We are quickly approaching the 7th month anniversary in MOI (on Sunday). Tomorrow marks the 27th month anniversary since our paperwork for the adoption hit Haiti. I often wonder what "things" would feel like if we knew our end date for the adoption. Would we feel less weary? Would we be more content? If so, shame on us.
We are learning many things and some of those things relate to being and feeling calm and content regardless of circumstances. Some days (most?) we fail and some days we succeed. We know that our contentment should not be tied to our circumstances, yet some days that is more difficult to overcome than others.
Money
I continue to have people come to me and ask me for money. I had a really flattering note written to me by one person asking for HD$1000 (just over US$100). They wanted to borrow the money (i.e., pay me back), but I have been down that road before and politely declined.
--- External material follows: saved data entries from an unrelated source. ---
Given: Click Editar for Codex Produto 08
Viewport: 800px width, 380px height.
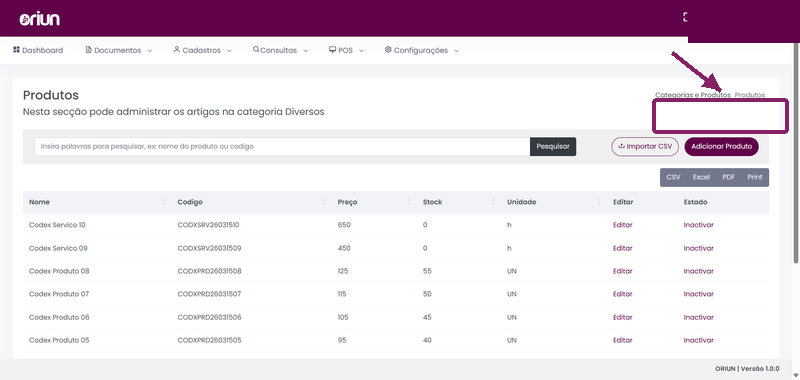Looking at the screenshot, I should pyautogui.click(x=622, y=271).
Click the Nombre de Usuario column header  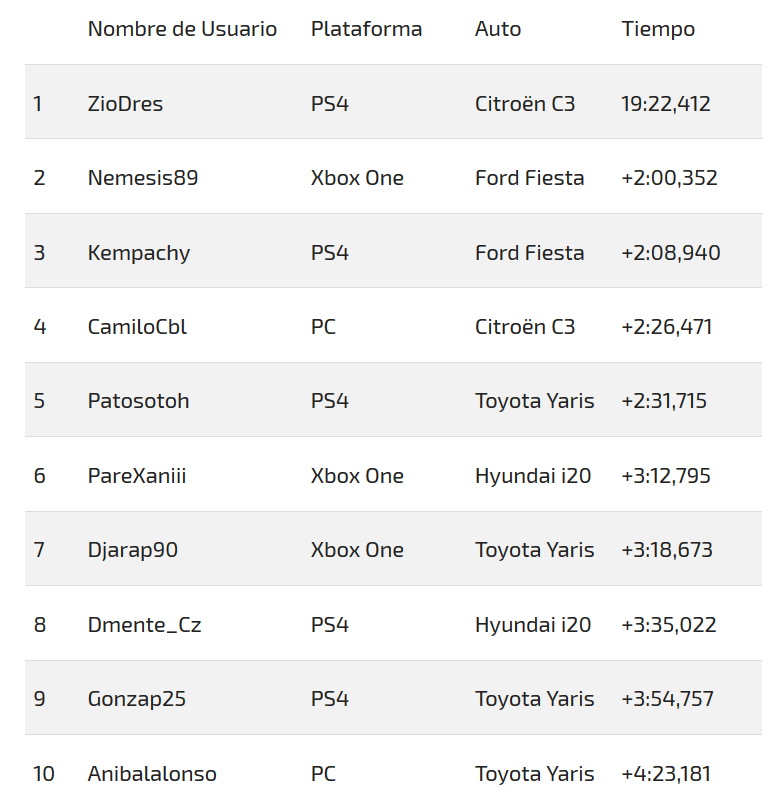coord(182,29)
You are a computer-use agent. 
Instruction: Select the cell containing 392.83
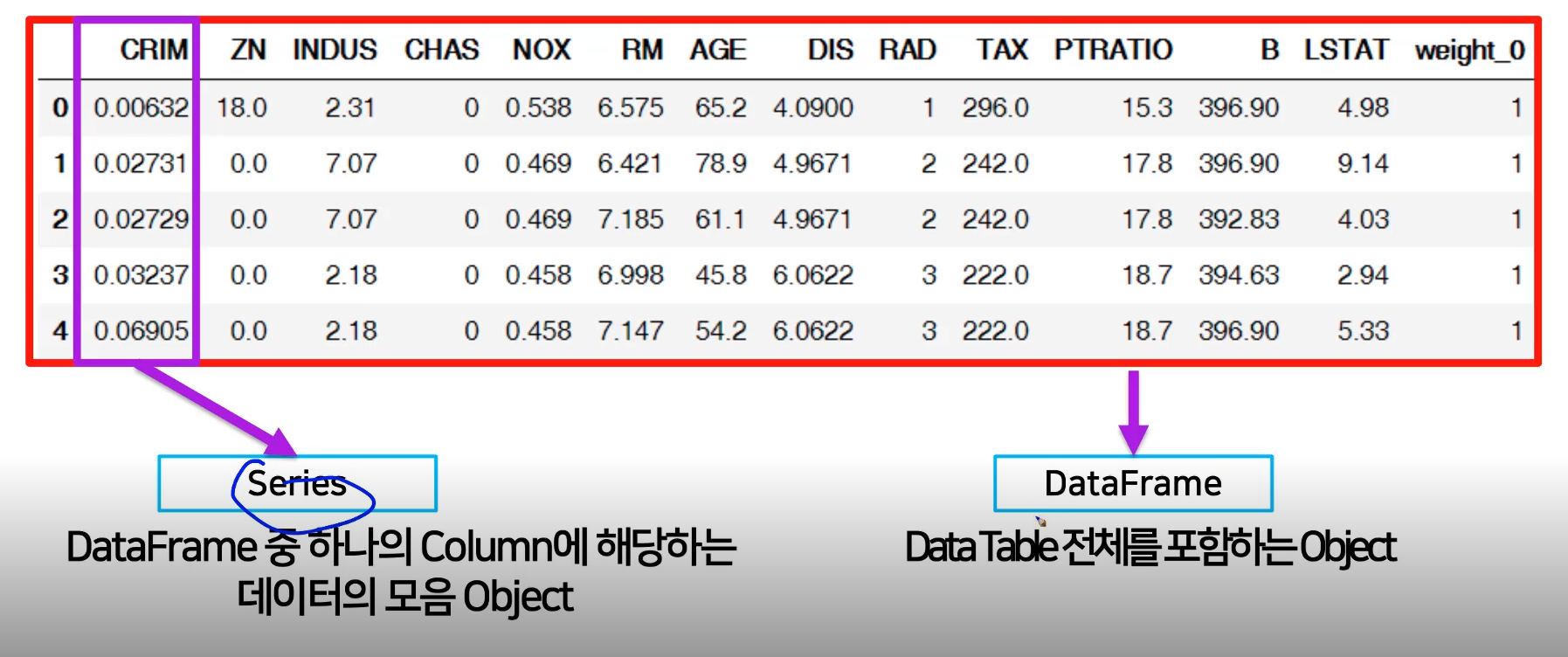(x=1238, y=219)
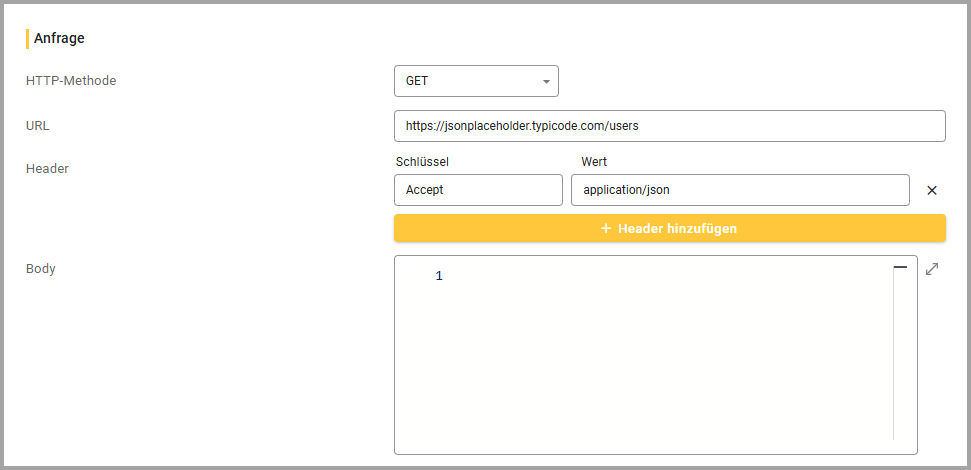Click the HTTP-Methode label
The height and width of the screenshot is (470, 971).
coord(71,81)
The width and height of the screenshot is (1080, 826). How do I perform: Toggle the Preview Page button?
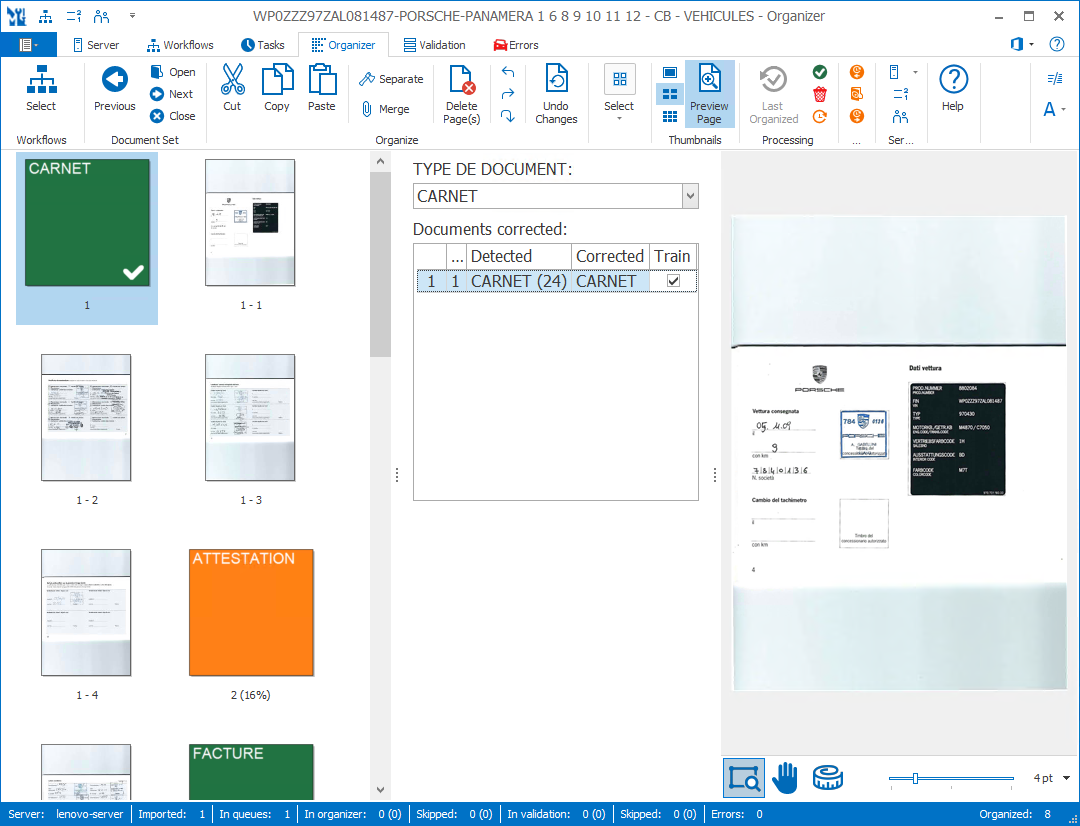pos(709,93)
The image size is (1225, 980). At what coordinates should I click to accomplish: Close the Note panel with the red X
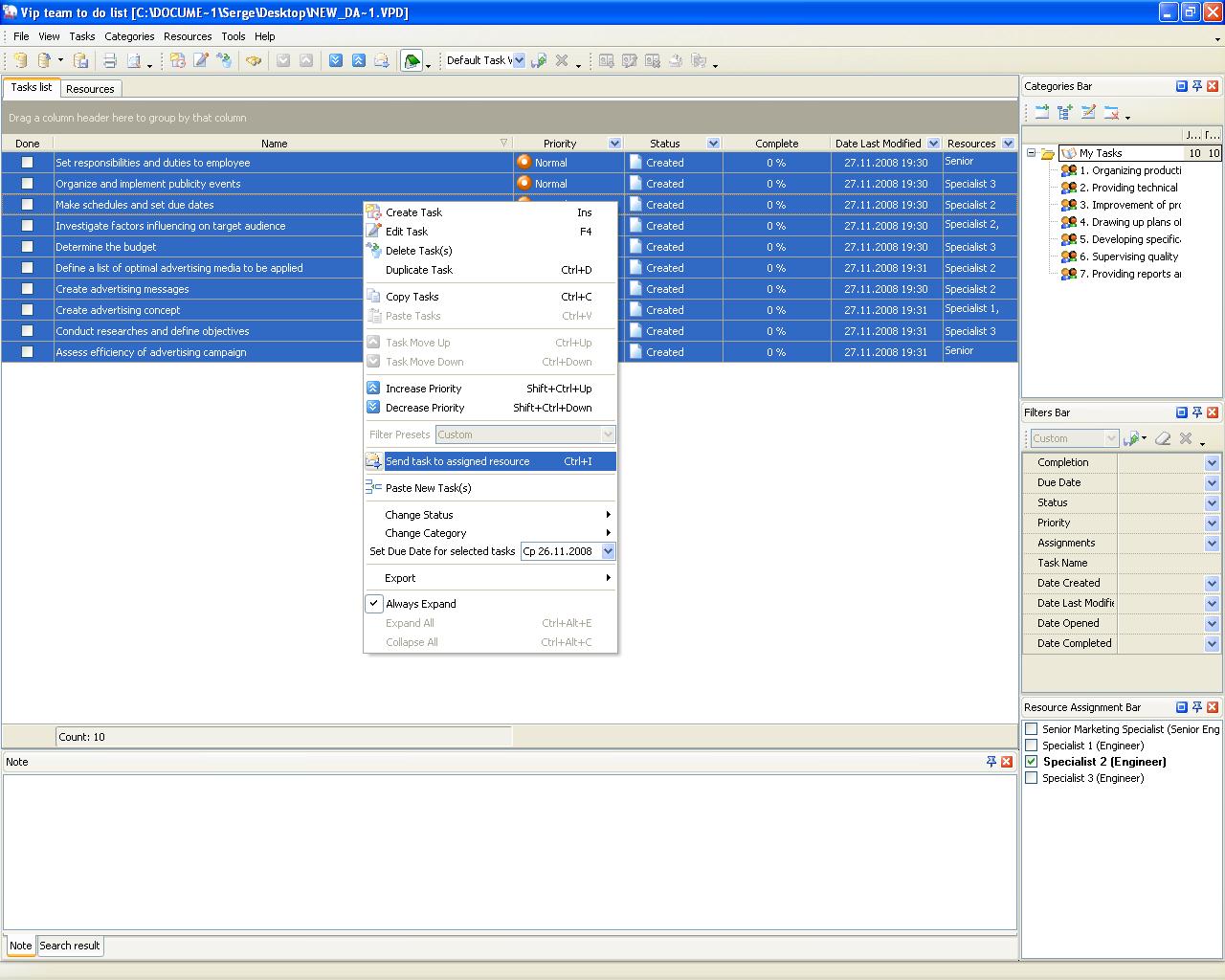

I had another ask me for money so that he could by clothes for himself (he seems to have plenty). I declined that as well.
Yet another wanted money for phone card after complementing me earlier in the day (when I had rarely spoken with him in the past).
I gave 50 gourdes (US$1.25) to a young Haitian boy who lives on the mission to buy 30 glass marbles for 10 gourdes (I didn't have anything smaller than a 50). I asked him to buy 30 for Carter and 30 for himself. He returned with two bags of marbles and 10 gourdes, leaving a missing 20 gourdes which he acted like it fell out of his pocket. I didn't believe him, so I didn't give him his marbles. Perhaps a coincidence, Kayla found a 20 gourde bill stuck in a tree right by their house a few days later...
Manners
We continue to be challenged in teaching our children proper manners. There are influences that are very prevalent and strong that are pushing our children in the opposite direction - we are trying to combat those influences. We often take breaks from playtime for a few days to hit the reset button and bring them back closer to Christ-like and Christ-honoring behavior. A couple examples (we're talking the basics here...):
- A simple please and thank you is rarely heard which then starts to affect our own children.
- The seemingly incessant argumentative banter needs to subside as well.
These circumstances bring up great dinner-table-teaching-moments within our family. Talking about proper behavior, why it's proper, what that behavior leads to and how our behavioral example within the family and within the mission can honor Jesus and leads to the same behavior outside of the mission. Encouraging our girl, Kayla, to model womanly behaviors and our boys to model manly behavior is a large challenge. They need no assistance in acting like children - they do that on their own and we allow plenty of constructive play. We desire to prepare them for their future as it is what God has made us responsible for.